» **Task prompt**: The answer must be every line of the records in which the string "will" appears.

Collected data entries:
::::

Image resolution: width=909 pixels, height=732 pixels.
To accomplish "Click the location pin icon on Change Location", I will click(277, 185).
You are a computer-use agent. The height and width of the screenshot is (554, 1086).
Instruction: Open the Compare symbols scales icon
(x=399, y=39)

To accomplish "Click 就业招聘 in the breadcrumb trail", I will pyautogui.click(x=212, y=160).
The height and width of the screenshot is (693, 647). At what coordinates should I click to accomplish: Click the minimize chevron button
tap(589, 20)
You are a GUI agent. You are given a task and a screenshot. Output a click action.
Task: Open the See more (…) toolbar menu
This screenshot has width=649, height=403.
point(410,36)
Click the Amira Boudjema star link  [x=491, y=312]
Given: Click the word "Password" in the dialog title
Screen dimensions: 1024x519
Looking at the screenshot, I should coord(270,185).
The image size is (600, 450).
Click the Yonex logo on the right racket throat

::::

» **Your solution**:
To accomplish "Click the location pin icon on Change Location", I will click(277, 185).
To accomplish "Click 就业招聘 in the breadcrumb trail", I will pyautogui.click(x=212, y=160).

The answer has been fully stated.